Miloud Brahimi ancien président de la LADH – Chadli était «extrêmement sensible» à la question des droits de l’homme

L’ancien président de la République Chadli Bendjedid était «extrêmement sensible» à la question des droits de l’homme, a témoigné dimanche Me Miloud Brahimi, ancien président de la Ligue algérienne des droits de l’homme (LADH). «L’histoire retiendra que c’est sous l’ère de Chadli Bendjedid que les ligues des droits de l’homme, à commencer par celle que je présidais, ont commencé à être reconnues», a indiqué Me Brahimi, soulignant que l’ancien chef de l’Etat, était «extrêmement sensible à la question des droits de l’homme». Me Brahimi, qui s’exprimait sur les ondes de la Chaîne III de la Radio nationale, a révélé qu’en sa qualité de militant des droits de l’homme, Chadli Bendjedid acceptait de le recevoir à chaque fois qu’il en faisait la demande, ajoutant que l’ancien chef de l’Etat avait donné suite à toutes ses doléances concernant les droits de l’homme. En ce sens, Me Brahimi a affirmé qu’il gardait de Chadli Bendjedid le souvenir d’un «homme serein à l’écoute de l’opinion publique», illustrant ses propos par l’intention de l’ancien président de réviser le Code de la famille, promulgué en 1984.

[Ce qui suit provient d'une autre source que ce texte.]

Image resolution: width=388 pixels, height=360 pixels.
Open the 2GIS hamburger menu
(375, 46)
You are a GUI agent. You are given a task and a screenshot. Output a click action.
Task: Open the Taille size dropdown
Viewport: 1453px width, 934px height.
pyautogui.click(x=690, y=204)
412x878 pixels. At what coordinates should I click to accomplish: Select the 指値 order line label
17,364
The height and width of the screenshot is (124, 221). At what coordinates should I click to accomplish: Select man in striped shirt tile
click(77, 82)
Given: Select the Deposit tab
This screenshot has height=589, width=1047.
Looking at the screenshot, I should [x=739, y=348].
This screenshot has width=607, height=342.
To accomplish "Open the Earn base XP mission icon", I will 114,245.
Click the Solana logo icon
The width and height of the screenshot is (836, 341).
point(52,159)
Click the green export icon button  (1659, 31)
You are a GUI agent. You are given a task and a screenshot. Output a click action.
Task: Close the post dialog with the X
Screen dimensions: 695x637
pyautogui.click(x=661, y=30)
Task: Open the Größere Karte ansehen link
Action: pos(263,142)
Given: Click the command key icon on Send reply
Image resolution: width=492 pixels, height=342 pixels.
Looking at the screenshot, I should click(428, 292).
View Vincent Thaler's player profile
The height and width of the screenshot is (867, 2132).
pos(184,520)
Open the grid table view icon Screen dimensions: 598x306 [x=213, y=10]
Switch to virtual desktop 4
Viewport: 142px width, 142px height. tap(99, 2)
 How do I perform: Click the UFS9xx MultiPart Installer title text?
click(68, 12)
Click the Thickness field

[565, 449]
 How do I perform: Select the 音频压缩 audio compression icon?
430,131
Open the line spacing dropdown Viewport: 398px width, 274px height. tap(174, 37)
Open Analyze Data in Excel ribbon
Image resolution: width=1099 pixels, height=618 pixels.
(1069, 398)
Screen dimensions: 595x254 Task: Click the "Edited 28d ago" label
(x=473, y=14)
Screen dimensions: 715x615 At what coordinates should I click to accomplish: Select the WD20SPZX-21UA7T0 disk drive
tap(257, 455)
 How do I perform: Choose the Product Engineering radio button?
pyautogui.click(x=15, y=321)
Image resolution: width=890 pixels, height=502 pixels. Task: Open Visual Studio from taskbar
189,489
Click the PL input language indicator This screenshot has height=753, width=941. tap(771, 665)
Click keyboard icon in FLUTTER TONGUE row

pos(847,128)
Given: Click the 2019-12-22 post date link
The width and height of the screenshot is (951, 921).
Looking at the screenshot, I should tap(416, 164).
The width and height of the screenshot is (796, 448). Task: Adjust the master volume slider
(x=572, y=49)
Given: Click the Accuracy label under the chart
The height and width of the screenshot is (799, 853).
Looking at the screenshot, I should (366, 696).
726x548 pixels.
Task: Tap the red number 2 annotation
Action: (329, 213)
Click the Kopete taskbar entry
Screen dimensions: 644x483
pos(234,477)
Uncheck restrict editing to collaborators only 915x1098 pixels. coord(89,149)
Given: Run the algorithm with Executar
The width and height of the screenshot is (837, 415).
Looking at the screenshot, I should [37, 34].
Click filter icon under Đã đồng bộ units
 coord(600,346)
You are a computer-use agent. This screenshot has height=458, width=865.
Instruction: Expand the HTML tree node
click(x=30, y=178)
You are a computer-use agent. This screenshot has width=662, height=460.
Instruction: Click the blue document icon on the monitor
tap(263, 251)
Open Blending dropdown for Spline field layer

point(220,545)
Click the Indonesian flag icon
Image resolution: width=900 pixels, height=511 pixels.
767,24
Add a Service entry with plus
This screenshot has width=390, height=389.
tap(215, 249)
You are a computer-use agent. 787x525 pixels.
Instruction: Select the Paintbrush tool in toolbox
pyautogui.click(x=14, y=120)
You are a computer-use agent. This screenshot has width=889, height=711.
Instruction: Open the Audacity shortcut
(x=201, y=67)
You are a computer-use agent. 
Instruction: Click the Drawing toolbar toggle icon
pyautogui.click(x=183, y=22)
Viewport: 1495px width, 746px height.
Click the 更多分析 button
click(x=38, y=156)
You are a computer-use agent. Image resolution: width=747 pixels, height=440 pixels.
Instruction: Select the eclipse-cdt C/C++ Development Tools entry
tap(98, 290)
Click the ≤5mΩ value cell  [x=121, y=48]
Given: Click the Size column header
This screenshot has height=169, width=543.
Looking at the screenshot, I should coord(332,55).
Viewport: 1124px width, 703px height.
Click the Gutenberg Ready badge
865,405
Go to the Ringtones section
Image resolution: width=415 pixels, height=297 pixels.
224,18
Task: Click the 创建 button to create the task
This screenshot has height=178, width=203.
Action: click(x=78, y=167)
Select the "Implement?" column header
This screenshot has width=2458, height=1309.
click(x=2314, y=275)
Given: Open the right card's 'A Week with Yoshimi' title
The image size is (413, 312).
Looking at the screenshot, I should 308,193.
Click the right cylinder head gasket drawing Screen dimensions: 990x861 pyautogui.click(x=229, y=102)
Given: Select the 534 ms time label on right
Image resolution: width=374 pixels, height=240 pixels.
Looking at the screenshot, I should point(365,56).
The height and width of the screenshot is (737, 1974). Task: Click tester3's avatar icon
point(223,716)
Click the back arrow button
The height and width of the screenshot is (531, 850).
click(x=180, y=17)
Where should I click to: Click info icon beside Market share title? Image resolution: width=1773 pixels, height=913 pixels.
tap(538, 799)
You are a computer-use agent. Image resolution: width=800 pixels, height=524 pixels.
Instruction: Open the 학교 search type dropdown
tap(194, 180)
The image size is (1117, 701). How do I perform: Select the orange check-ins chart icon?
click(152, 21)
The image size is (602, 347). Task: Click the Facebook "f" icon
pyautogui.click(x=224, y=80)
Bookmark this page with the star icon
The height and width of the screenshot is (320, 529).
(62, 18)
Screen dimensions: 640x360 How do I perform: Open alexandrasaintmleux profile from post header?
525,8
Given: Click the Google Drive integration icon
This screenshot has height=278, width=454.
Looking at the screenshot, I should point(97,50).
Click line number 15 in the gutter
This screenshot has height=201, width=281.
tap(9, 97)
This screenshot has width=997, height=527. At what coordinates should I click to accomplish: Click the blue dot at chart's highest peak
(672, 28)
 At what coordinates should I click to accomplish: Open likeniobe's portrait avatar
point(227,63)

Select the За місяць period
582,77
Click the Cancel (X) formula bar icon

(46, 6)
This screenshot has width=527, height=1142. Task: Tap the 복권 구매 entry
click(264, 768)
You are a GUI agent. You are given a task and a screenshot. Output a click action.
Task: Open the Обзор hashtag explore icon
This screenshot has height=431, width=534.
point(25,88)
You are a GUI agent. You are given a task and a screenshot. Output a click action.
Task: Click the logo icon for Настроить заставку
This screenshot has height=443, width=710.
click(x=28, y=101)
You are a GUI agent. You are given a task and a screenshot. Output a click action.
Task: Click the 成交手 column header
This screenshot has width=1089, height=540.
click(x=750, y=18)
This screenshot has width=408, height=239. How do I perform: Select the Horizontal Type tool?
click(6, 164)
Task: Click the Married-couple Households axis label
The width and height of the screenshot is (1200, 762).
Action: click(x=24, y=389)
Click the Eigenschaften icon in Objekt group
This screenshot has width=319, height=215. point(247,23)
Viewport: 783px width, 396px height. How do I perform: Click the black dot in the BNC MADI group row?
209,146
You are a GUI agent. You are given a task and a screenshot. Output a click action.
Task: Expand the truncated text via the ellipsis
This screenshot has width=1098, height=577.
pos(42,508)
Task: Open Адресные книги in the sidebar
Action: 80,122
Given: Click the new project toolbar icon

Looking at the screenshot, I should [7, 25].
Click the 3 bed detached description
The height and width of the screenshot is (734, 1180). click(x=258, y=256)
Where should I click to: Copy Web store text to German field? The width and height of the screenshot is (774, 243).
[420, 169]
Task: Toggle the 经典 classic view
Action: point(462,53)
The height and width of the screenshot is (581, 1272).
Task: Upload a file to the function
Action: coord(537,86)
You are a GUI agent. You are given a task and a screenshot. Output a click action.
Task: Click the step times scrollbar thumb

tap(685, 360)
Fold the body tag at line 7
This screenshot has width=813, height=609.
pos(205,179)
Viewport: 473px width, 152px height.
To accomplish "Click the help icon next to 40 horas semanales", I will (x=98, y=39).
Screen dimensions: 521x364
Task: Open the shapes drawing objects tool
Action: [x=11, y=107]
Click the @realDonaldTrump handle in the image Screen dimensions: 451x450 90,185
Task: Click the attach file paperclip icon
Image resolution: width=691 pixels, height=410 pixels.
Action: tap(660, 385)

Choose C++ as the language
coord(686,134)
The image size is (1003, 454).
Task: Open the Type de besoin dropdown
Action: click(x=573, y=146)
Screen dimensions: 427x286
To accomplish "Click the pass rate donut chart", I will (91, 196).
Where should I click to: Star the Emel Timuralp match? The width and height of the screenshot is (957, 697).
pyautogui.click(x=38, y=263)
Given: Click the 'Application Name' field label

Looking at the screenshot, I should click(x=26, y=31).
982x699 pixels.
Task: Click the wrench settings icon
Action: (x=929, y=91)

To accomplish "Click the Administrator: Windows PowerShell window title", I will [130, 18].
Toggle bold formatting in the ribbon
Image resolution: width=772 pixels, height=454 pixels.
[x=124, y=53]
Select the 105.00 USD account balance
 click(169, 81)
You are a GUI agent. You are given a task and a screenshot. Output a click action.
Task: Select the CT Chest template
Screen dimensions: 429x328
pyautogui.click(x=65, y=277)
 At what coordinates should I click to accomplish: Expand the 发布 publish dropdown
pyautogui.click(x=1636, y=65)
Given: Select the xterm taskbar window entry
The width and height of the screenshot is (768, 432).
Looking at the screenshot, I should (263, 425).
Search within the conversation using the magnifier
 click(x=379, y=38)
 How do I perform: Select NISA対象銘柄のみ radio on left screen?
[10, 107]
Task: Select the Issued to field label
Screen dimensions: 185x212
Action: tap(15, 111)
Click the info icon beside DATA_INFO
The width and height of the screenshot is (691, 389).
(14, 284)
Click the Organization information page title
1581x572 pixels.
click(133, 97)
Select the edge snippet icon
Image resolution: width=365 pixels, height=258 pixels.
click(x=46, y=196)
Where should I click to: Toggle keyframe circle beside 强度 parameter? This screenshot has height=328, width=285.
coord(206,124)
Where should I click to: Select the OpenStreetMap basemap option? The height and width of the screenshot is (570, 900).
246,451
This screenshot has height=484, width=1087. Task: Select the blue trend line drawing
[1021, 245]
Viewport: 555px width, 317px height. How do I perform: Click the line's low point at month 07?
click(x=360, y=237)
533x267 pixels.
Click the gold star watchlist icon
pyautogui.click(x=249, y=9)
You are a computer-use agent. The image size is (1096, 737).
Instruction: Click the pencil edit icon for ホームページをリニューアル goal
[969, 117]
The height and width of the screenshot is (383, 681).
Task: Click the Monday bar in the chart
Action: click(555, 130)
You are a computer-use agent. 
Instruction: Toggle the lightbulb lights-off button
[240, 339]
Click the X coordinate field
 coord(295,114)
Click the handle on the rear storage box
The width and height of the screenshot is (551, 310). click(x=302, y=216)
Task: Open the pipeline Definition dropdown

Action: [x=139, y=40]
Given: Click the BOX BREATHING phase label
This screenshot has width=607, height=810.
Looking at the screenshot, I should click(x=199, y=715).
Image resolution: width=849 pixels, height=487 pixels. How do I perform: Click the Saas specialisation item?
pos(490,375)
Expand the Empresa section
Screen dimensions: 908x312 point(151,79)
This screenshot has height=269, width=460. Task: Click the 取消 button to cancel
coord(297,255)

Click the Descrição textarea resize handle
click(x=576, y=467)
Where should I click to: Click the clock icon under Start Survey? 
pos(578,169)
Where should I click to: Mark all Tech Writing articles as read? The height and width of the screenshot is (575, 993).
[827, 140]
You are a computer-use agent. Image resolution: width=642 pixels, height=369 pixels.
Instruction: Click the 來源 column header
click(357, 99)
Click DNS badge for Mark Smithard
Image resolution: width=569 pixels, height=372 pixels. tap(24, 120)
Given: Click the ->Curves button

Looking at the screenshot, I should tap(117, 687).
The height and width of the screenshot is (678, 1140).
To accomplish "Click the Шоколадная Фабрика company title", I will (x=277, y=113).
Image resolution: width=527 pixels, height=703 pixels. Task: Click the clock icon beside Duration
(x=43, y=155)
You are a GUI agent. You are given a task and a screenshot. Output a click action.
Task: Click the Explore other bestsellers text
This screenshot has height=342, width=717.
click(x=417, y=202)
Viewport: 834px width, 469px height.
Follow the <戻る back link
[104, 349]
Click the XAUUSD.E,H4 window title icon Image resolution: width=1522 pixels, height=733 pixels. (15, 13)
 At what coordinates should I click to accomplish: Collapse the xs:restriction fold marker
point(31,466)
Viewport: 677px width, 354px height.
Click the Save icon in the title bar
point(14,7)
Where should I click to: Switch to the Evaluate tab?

«Il avait chargé son secrétaire général, Mouloud Hamrouche, de préparer une nouvelle loi pour la rentrée, à l’automne 1988, afin d’améliorer le Code de la famille dans le sens de donner davantage de droits à la femme», raconte cet avocat, regrettant qu’après les événements du 5 octobre 1988, «le sujet n’était plus d’actualité». Enchaînant sur ces événements que Me Brahimi qualifie de «tragédie» à laquelle personne ne s’attendait», il s’est dit en désaccord avec ceux qui les qualifient (les événements) de «complot». Il a indiqué aussi, qu’à la demande de la LADH, le président Chadli Bendjedid avait procédé à «la libération de centaines, voire des milliers de jeunes arrêtées lors de ces événements et qui allaient être jugés et condamnés à de lourdes peines de prison», ajoutant que «l’histoire retiendra que Chadli Bendjedid a été le premier chef d’Etat (algérien) à avoir condamné publiquement la torture car, a-t-il dit, il y a eu la torture pendant les événements d’octobre».

La Constitution de 1989 a ouvert la voie au multipartisme

Le juriste a rappelé en outre, que c’est pendant la présidence de Chadli Bendjedid, «père de la démocratie», que la Constitution de février 1989 avait été élaborée, «ouvrant la voie au multipartisme et au processus démocratique». Cette Constitution avait «mis fin au parti unique et permis la reconnaissance de nouveaux partis dont ceux de l’opposition», a-t-il encore rappelé. Me Brahimi a ainsi mis en valeur la «ténacité» de l’ancien président à faire aboutir le processus démocratique bien que sous son mandat, a-t-il noté «il y a eu beaucoup de tragédies», comme les événements d’octobre 1988, la mort dans des conditions «étranges» de l’ancien ministre des Affaires étrangères Mohamed-Seddik Benyahia et l’interruption du processus électoral en 1991. Cela a amené Me Brahimi à évoquer la démission de Chadli de son poste de président de la République en 1992, estimant qu’il était «en mesure d’en témoigner». «Je crois que je suis la première personne à avoir revu le président après sa démission, deux mois plus tard. Il m’avait dit des choses qui se sont révélées justes par la suite», a-t-il affirmé. Et de poursuivre : «Au moment où l’on pensait qu’il avait été +débarqué+ par l’armée, il m’a dit qu’il avait démissionné de son propre chef», suite à l’interruption du processus électoral. Pour Me Brahimi, «Chadli ne voulait pas se déjuger et avait estimé devoir se retirer par devoir patriotique». «Il a assumé ses fonctions et sa mission de président de la République et n’était pas un politicien amoureux du pouvoir», a-t-il ajouté. Sur le plan diplomatique, Me Brahimi a inscrit au crédit de l’ancien président Chadli Bendjedid, entre autres, les Accords de Taef qui ont mis fin à une guerre civile de 20 ans au Liban.